For me the term "climate change" has always been strongly associated with visuals. However, the visuals that occurred to me were those of realities farther away from home. Like a polar bear standing on the last piece of ice or the bleached coral of the Great Barrier Reef, caused by rising sea temperatures.

I never realized how people around me were being affected—until I began working on a photo project to document traditions of tribal communities in India. It felt surreal living with one of the most vulnerable families and witnessing firsthand the effects of climate change on their lives.

Girls from a village in Rajasthan walk to fetch water. Credit: Divy Bhagia
Girls from a village in Rajasthan walk to fetch water.
Credit:
Divy Bhagia

While speaking with the local women and girls, I was surprised to learn that no one knew about climate change, yet they are the ones who have to deal with its adversity every day.
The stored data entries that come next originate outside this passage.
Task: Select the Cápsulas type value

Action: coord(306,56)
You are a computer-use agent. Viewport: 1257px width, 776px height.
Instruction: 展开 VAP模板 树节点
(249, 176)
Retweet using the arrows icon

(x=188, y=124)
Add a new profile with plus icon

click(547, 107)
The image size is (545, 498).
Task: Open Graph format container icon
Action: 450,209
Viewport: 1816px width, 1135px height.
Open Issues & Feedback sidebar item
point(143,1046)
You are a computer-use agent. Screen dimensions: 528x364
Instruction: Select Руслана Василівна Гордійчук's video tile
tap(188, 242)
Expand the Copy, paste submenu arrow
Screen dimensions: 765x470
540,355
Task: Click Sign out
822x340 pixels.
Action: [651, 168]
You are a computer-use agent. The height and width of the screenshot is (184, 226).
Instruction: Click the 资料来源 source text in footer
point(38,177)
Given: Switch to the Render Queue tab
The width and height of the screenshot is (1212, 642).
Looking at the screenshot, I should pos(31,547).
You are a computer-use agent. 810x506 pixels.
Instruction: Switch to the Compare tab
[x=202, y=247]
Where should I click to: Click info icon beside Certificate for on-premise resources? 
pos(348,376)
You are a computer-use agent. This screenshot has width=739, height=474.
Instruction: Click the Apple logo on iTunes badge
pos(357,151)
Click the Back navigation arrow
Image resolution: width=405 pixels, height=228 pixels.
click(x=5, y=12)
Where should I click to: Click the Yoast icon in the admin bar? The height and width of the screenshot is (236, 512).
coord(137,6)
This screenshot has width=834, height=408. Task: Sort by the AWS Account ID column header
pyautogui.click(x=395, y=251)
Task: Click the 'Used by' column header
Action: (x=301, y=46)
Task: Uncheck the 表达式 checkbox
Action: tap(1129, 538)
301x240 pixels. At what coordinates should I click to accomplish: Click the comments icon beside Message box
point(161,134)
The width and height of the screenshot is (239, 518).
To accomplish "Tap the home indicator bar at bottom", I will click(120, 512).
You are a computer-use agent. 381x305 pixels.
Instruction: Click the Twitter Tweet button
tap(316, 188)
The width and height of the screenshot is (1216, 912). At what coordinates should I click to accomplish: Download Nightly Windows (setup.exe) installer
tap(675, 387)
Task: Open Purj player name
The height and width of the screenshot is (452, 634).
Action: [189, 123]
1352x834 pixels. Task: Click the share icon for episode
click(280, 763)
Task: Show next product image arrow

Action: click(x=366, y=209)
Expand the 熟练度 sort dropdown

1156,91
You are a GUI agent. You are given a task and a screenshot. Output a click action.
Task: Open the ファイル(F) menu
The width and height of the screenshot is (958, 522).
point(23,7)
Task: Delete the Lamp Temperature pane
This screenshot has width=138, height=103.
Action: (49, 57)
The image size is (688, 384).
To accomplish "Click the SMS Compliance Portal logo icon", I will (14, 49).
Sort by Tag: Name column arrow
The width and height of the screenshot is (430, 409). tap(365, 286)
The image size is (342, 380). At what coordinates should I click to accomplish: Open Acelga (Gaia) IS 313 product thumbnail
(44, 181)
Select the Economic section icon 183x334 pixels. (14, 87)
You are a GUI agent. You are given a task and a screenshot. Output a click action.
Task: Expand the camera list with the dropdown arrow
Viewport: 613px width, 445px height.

A woman from the Rathwa tribe collects mahua flowers. Credit: Divy Bhagia
A woman from the Rathwa tribe collects mahua flowers. Tribal communities like Rathwa use the forest not only as a resource for fulfilling their basic needs but also as a means of their livelihood.
Credit:
Divy Bhagia

The majority of the people in the tribes have never attended school, particularly women and girls. Their resilience to climate adversities and the ability to survive on the bare minimum was inspiring.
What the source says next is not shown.